──────── Study material ────────

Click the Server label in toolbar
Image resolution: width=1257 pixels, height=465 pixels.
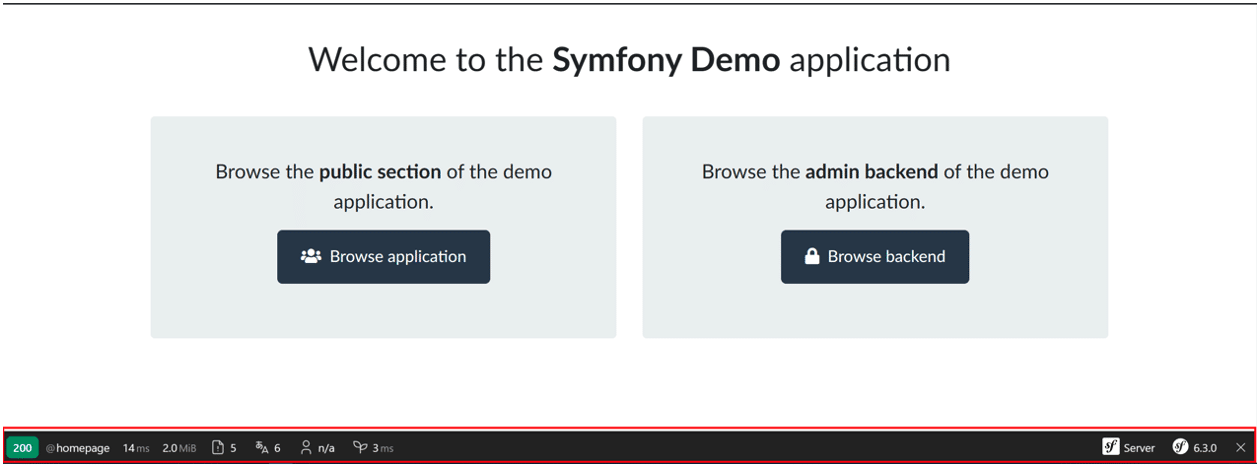point(1139,448)
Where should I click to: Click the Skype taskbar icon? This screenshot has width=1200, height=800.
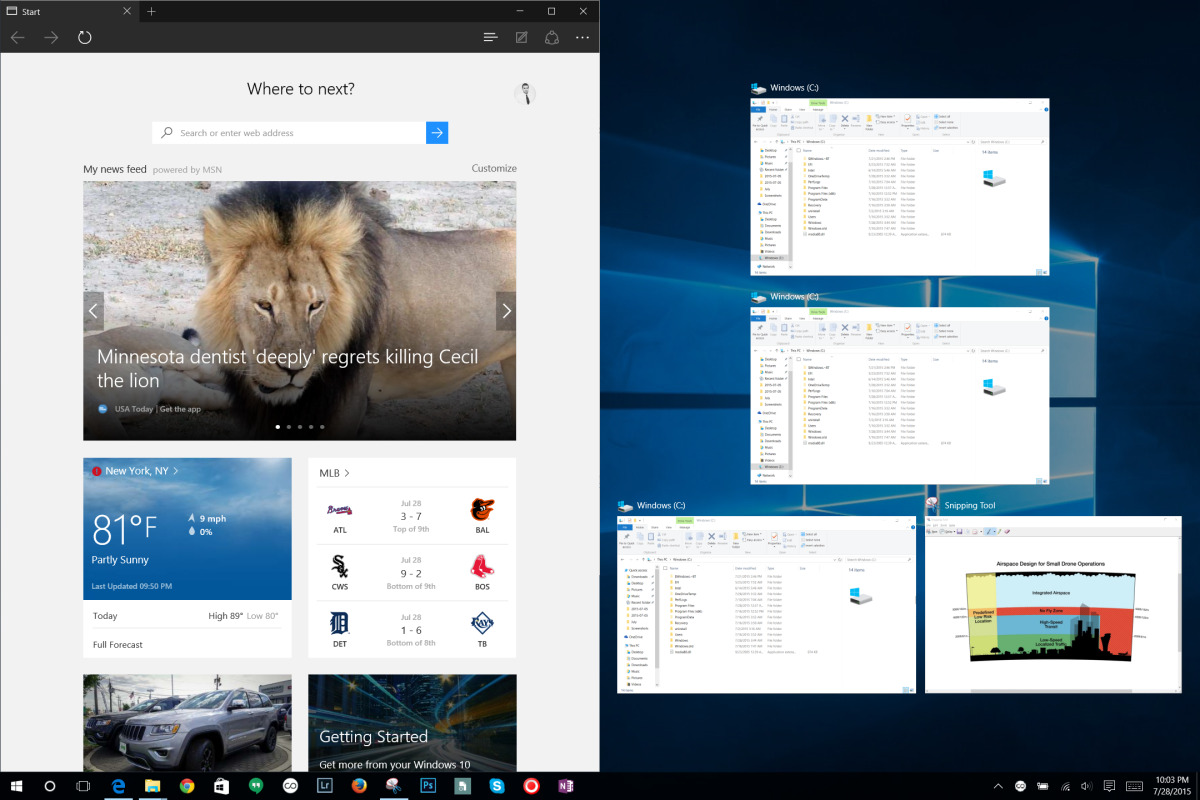tap(497, 786)
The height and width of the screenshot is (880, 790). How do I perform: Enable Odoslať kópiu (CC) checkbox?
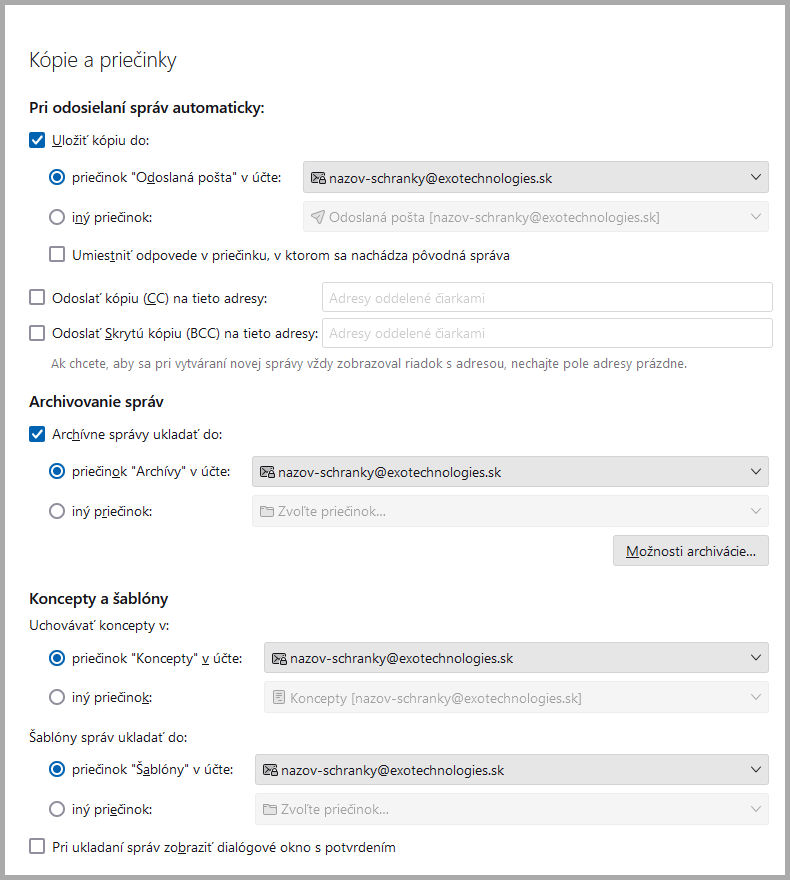pyautogui.click(x=38, y=297)
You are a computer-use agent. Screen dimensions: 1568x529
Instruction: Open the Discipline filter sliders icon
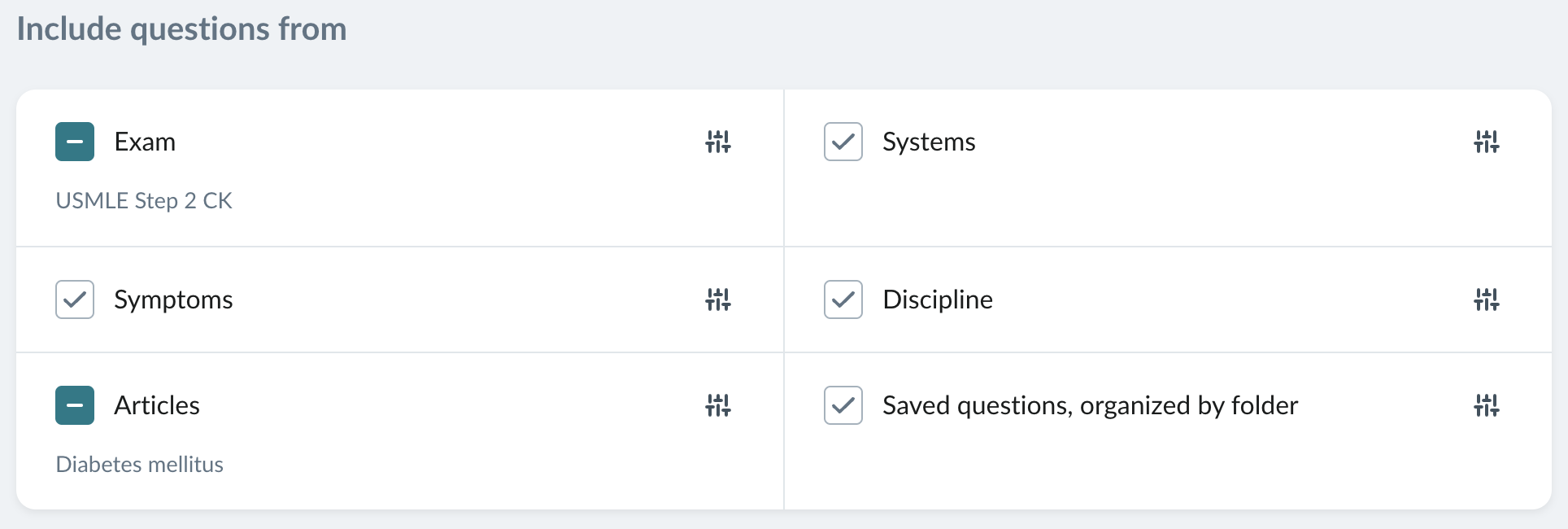click(1487, 299)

────────

Exercise brief:
From the first line to the last, write out the data above exactly. Omit the pictures.

Answer section:
Click the Server label in toolbar
Image resolution: width=1257 pixels, height=465 pixels.
point(1139,448)
Where should I click to: Click the Skype taskbar icon? This screenshot has width=1200, height=800.
tap(497, 786)
The height and width of the screenshot is (880, 790). How do I perform: Enable Odoslať kópiu (CC) checkbox?
pyautogui.click(x=38, y=297)
You are a computer-use agent. Screen dimensions: 1568x529
Instruction: Open the Discipline filter sliders icon
click(1487, 299)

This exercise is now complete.